Où allons-nous ?
Pour qui s’intéresse et aime la politique, toute élection s’accompagne d’une grande tension, tant avant et pendant le vote que lors de la proclamation des résultats. Aucune exception ce dimanche 24 septembre au ministère de l’Europe et des Affaires étrangères pour l’élection de six des douze sénateurs représentant les Français de l’étranger. Dix listes se présentaient au suffrage des 543 grands électeurs : conseillers, délégués consulaires et parlementaires représentant les Français établis hors de France. Ont été élus Hélène Conway-Mouret et Jean-Yves Leconte, Joelle Garriaud-Maylam (LR). Ronan Le Gleut (dissident LR) ainsi que Jean-Pierre Bansard et sa suivante de liste Evelyne Renaud Garrabedian. Un certain nombre d’incertitudes entouraient les deux nouveaux élus de la liste Bansard : à quel groupe vont-ils appartenir ? Vont-ils soutenir le gouvernement, être dans l’opposition ? Vont-ils voter le budget ? L’incertitude est aujourd’hui levée : ils ont intégré le groupe des Républicains.

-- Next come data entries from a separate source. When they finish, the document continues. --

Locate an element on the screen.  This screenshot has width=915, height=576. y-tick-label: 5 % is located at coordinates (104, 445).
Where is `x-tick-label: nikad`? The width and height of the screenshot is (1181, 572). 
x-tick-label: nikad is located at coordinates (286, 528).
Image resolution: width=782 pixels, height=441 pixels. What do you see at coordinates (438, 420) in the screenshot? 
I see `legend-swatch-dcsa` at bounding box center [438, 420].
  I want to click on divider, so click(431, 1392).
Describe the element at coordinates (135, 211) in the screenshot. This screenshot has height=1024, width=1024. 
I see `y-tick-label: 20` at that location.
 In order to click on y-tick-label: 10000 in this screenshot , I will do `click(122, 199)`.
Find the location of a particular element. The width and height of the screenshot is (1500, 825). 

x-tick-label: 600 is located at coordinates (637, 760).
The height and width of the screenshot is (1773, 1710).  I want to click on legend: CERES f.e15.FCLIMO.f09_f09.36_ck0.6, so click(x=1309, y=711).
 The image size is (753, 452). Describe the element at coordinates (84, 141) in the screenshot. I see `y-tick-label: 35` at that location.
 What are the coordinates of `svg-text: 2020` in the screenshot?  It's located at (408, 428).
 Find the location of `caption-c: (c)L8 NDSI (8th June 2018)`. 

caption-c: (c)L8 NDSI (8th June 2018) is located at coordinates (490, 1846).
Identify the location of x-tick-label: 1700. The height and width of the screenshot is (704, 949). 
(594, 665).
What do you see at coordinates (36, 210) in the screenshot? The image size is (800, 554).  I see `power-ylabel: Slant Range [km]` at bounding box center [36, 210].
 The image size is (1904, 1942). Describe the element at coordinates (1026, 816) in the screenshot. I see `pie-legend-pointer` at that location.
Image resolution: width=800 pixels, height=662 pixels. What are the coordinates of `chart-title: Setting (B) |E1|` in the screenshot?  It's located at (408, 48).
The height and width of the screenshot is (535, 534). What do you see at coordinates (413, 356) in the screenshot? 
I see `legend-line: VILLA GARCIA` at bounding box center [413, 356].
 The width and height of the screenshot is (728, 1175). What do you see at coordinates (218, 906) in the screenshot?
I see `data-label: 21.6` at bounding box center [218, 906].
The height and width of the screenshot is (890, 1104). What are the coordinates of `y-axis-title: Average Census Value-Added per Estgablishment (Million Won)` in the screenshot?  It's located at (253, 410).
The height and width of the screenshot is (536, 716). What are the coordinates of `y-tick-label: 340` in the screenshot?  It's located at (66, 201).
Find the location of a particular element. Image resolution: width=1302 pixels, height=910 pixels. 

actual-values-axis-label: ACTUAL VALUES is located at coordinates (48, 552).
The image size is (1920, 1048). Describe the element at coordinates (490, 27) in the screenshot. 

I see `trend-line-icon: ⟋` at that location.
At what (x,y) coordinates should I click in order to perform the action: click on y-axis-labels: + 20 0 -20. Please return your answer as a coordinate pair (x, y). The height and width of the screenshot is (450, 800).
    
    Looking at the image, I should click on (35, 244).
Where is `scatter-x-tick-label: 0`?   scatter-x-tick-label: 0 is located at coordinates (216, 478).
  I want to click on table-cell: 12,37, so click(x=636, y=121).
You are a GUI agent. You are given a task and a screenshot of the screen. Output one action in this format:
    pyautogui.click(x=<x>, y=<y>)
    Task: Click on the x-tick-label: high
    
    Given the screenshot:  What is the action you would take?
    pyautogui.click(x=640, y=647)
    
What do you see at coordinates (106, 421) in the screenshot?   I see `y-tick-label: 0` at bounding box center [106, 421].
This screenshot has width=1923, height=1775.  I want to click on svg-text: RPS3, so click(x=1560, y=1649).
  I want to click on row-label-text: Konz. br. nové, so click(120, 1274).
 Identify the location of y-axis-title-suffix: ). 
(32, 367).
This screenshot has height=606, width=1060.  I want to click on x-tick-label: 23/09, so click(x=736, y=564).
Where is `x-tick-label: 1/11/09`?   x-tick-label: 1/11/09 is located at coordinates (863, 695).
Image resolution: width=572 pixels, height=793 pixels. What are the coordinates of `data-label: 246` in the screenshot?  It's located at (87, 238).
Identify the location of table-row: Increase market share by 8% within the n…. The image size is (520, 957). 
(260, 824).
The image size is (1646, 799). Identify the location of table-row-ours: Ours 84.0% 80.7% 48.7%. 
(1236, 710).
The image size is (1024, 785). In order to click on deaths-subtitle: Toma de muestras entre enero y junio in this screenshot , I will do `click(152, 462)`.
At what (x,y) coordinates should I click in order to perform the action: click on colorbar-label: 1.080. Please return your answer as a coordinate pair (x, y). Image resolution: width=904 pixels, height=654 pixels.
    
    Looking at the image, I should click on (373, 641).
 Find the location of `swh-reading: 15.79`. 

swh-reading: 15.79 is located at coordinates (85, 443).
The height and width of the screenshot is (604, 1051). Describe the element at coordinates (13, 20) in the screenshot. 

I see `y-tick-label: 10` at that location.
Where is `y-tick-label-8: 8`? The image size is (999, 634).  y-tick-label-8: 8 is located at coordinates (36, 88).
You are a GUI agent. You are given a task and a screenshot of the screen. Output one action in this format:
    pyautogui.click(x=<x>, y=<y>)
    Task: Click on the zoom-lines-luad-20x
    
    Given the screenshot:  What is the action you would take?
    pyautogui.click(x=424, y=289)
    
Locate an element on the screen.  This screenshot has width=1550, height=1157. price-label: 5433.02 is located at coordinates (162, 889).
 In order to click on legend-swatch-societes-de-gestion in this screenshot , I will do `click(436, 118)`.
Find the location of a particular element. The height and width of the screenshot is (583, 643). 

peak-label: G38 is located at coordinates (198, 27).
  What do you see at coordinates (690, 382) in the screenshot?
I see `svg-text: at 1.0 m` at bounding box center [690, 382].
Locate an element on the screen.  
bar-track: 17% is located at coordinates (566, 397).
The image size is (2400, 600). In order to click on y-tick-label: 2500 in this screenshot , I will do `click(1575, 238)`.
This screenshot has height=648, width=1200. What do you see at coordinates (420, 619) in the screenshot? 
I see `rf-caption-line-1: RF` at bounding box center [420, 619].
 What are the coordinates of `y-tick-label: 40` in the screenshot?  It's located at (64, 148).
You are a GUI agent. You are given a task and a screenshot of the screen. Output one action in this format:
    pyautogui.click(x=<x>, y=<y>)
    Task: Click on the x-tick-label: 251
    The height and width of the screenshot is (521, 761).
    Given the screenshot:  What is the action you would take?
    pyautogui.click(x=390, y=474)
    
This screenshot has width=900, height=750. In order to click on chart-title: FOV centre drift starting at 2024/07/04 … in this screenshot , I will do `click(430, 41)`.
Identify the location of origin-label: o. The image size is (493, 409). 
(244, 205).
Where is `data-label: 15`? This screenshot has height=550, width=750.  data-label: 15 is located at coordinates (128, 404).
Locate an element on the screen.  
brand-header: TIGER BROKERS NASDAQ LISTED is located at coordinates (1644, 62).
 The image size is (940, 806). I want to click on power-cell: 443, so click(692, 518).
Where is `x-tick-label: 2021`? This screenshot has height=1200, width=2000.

Il faut quand même rappeler que le rôle d’un parlementaire est de voter la loi et de contrôler l’action du gouvernement, il serait donc bon de connaître les positions politiques d’un candidat avant de voter pour lui, non ? Où bien, y aurait-il d’autres arguments qui nous échappent ?
Après ce renouvellement par moitié du Sénat, la position de la droite (LR et centristes) se trouve confortée. Cependant la gauche a bien résisté et les pertes du groupe socialiste et républicain sont moins importantes que prévues, le groupe communiste avec ses dix élus pourra se maintenir au contraire du groupe écologiste.
La surprise de ce scrutin vient de la République en marche qui n’a clairement pas atteint ses objectifs. Deux raisons peuvent expliquer ce premier revers électoral pour le parti du Président de la République. D’une part le mouvement n’existait pas lors des scrutins précédents et n’était donc pas très implanté parmi les grands électeurs. D’autre part, beaucoup de grands électeurs ont tenu à faire part de leur hostilité à certaines annonces faites par le gouvernement depuis l’été (par exemple la baisse des dotations aux collectivités territoriales pour le territoire national et le gel des crédits de l’Enseignement français à l’étranger de 33 millions pour 2017).
Maintenant que les deux Chambres ont été renouvelées, les forces en présence sont claires. Les réformes institutionnelles annoncées par le président pourront-elles être menées ? Une majorité des 3/5 étant nécessaire, la République en Marche devra nécessairement convaincre au-delà de ses rangs.
Face à l’hégémonie du groupe LREM à l’Assemblée nationale, et malgré le fait que le Palais Bourbon ait le dernier mot, le Sénat sera amené à jouer un rôle important dans les 5 ans à venir.
Plus que jamais nous pouvons nous féliciter de l’existence de la Haute assemblée et du bicamérisme qui, en permettant un double regard sur les textes étudiés, est le garant d’une démocratie équilibrée.
A l’heure où certains souhaiteraient affaiblir voire supprimer le Sénat, il est manifeste que sa disparition priverait les institutions d’un lien fort entre l’Etat et les collectivités territoriales, entre le niveau local et le niveau national et se traduirait par un appauvrissement de la représentation et de la fonction de contrôle pourtant indispensables en démocratie.